┌──
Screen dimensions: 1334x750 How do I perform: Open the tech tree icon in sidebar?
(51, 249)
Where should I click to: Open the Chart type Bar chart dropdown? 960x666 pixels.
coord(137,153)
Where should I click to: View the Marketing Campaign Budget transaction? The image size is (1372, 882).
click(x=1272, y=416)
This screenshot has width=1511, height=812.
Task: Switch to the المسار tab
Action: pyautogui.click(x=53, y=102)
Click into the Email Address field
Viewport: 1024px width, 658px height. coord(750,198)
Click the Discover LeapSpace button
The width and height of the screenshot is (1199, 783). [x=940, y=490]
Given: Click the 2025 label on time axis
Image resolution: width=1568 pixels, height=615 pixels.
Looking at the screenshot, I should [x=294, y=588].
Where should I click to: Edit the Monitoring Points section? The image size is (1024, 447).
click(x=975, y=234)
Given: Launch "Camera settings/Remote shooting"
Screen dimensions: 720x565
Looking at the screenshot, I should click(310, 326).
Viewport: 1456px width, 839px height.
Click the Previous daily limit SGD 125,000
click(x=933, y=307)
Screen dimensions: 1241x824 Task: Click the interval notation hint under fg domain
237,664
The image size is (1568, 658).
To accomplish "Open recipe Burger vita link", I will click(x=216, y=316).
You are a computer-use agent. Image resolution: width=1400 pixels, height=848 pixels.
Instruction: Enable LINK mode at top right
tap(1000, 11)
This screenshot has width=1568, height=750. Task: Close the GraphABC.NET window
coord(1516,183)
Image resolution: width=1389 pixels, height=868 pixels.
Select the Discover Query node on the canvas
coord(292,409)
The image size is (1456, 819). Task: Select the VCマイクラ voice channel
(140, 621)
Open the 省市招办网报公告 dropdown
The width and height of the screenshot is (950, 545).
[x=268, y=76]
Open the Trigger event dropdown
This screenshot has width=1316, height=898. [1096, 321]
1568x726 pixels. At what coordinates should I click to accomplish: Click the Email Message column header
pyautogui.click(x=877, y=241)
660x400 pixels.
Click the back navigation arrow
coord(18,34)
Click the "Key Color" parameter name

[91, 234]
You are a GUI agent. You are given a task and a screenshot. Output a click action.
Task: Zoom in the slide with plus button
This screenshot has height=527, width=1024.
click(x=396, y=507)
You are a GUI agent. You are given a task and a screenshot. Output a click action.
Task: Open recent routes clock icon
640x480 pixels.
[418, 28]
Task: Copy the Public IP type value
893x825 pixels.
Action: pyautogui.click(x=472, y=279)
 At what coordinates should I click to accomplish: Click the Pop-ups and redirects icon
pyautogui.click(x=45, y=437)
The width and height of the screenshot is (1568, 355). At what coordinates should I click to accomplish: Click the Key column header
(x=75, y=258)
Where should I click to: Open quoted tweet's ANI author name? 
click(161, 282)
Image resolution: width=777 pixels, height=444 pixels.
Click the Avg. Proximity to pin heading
└──
Repeat the rows from the first one through the line containing "Looking at the screenshot, I should [x=294, y=588].", both ends included.

*Result below*:
Screen dimensions: 1334x750 How do I perform: Open the tech tree icon in sidebar?
(51, 249)
Where should I click to: Open the Chart type Bar chart dropdown? 960x666 pixels.
coord(137,153)
Where should I click to: View the Marketing Campaign Budget transaction? The image size is (1372, 882).
click(x=1272, y=416)
This screenshot has width=1511, height=812.
Task: Switch to the المسار tab
Action: pyautogui.click(x=53, y=102)
Click into the Email Address field
Viewport: 1024px width, 658px height. coord(750,198)
Click the Discover LeapSpace button
The width and height of the screenshot is (1199, 783). [x=940, y=490]
Given: Click the 2025 label on time axis
Image resolution: width=1568 pixels, height=615 pixels.
Looking at the screenshot, I should [x=294, y=588].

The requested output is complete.